Et globalement, malgré l’impact conséquent, les services assurent avoir anticipé un maximum de difficultés. A Chambray, ce sont les phasages de feux tricolores qui ont été revus pour améliorer la circulation des secours. Boulevard Jean Royer, l’armée a accepté de céder un terrain et le mur d’enceinte de ses casernes sera donc partiellement reconstruit pour créer un parking d’une quarantaine de places afin de remplacer les stationnements perdus dès la phase travaux. Aux Fontaines, il y aura des détours « mais la circulation pourra toujours se faire »

En clair, il faudra anticiper ses trajets, prévoir des temps de parcours rallongés. « On rentre dans le vif du sujet » résume le maire de Tours Emmanuel Denis, président du Syndicat des Mobilités de Touraine.

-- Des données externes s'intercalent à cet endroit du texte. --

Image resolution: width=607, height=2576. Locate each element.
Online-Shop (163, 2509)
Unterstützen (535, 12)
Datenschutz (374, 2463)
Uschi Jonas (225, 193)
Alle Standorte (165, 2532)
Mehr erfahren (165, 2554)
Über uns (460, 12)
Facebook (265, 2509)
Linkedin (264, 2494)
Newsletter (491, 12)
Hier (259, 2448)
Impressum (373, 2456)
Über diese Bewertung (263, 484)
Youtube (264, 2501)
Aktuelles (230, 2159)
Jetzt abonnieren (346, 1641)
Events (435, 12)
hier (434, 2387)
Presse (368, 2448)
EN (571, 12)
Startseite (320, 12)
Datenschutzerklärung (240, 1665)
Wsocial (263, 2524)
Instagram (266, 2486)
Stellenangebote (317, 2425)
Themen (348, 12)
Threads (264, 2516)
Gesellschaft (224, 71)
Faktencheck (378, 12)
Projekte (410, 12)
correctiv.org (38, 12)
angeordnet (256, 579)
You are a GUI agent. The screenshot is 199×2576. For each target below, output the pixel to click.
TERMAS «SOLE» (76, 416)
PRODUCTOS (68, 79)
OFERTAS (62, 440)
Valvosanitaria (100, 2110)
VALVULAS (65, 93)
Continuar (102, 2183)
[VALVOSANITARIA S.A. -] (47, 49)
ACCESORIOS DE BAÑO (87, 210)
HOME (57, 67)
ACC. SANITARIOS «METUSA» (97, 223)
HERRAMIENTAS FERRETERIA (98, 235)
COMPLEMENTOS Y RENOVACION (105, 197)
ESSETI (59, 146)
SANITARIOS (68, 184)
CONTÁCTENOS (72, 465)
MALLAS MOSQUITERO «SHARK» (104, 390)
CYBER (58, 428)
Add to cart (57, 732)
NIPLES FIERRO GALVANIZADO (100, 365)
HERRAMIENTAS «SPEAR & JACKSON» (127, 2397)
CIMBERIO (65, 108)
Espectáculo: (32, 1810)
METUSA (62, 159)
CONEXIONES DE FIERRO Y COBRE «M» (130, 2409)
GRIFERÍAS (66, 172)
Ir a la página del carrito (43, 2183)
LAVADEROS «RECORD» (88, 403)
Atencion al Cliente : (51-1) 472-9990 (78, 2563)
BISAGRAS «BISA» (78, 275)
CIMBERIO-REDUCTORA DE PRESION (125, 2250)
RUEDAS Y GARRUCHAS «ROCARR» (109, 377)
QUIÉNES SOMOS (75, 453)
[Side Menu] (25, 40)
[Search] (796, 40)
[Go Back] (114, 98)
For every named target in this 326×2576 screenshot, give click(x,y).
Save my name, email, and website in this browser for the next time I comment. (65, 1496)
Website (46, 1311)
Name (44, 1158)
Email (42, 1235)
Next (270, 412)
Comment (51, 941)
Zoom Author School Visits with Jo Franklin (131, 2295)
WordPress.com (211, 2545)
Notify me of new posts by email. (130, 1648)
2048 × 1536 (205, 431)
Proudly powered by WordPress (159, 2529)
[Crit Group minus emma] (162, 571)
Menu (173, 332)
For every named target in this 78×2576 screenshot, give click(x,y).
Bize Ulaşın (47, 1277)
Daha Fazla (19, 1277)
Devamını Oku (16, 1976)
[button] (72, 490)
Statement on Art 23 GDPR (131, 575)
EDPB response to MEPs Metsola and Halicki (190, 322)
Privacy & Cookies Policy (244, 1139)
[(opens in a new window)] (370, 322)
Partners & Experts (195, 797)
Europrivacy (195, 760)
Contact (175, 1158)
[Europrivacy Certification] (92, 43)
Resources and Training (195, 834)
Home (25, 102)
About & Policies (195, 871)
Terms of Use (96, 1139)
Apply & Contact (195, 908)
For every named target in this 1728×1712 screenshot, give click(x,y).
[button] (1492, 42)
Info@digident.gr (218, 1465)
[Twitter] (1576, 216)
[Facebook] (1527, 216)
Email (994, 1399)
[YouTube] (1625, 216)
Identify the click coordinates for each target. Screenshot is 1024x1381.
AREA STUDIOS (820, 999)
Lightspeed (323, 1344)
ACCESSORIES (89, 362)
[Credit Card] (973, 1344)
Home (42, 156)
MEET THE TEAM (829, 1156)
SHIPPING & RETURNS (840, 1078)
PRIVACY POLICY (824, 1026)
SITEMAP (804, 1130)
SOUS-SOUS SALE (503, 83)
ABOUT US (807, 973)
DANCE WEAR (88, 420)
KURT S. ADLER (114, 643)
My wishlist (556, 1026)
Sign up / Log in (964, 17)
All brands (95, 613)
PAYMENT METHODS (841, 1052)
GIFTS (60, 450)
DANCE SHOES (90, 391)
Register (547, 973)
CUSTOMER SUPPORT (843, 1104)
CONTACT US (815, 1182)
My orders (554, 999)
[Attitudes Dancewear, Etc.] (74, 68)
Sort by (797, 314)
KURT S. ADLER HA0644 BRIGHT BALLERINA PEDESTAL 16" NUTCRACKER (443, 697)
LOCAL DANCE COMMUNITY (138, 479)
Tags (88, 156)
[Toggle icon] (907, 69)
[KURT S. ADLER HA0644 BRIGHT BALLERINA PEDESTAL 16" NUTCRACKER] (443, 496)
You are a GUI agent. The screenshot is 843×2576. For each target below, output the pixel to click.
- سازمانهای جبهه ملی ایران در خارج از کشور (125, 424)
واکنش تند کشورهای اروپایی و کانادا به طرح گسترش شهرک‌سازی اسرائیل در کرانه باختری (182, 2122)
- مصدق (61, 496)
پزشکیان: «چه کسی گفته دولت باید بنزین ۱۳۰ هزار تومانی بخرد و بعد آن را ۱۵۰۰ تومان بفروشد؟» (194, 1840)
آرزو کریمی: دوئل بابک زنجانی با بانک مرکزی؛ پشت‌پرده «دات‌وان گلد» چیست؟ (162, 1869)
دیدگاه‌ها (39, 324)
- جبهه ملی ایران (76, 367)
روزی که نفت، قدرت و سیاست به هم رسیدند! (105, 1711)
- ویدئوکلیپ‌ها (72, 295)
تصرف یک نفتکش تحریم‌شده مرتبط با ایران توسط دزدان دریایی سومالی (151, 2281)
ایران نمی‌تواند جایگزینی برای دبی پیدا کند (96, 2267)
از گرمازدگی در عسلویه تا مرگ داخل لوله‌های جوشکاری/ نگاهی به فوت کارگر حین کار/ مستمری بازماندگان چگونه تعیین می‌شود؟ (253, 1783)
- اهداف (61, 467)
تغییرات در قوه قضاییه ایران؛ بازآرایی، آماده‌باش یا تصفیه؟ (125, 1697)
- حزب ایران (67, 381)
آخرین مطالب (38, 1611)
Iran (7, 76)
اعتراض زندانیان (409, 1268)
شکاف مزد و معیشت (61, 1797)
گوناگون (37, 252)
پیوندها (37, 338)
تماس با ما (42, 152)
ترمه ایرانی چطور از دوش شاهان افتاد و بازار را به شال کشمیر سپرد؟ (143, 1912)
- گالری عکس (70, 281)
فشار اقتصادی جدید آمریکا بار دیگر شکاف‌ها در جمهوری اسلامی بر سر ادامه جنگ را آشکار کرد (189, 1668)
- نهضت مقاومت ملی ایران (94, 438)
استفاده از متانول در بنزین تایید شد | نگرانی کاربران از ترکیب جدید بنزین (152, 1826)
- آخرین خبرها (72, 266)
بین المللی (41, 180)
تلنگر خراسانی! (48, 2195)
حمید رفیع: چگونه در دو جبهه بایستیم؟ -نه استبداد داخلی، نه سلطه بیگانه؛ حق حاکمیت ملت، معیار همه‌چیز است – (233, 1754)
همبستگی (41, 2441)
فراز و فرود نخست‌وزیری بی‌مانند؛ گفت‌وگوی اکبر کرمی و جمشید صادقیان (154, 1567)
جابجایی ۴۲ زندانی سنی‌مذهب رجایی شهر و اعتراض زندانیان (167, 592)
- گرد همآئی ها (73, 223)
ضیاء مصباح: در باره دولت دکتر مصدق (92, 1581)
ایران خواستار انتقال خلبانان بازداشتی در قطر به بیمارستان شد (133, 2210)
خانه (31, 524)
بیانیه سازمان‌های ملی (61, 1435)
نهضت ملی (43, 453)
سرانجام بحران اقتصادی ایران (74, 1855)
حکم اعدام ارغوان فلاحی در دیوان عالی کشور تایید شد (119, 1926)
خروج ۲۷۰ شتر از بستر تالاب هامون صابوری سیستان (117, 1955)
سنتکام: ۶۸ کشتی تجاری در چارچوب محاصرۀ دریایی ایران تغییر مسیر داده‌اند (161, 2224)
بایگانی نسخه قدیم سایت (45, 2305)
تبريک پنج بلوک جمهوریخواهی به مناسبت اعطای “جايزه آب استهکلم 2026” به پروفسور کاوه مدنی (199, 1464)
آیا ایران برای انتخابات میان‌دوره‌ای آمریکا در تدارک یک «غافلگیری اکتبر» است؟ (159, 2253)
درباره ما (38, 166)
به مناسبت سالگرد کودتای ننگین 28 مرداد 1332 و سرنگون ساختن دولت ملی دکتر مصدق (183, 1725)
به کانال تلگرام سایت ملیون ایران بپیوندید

En espérant qu’une fois la 2e ligne de tram inaugurée, l’enthousiasme autour de ce projet fera oublier les désagréments. Ainsi, on sait déjà que l’été 2027 augurera d’autres difficultés, notamment dans le secteur du Carrefour de Verdun ou de la Place de la Liberté.

Pour suivre les infos et les perturbations, utilisez le site www.filbleu.fr, l’application mobile du transporteur ou le site www.lignes2tram.fr récemment mis à jour.

Un degré en plus :

Certains travaux se font aussi sans dérangement de la circulation. C’est le cas au centre de maintenance des trams de Tours-Nord qui va être agrandi pour recevoir les 19 rames de la future ligne B actuellement en cours de construction : nouvelle voie de maintenance, plus de place pour le remisage et parking élargi sont notamment au programme. Des sous-stations électriques de 100m² chacune doivent également voir le jour le long du tracé entre La Riche et Chambray (aux Casernes Beaumont-Chauveau, à la Bergeonerie ou au lycée agricole chambraisien).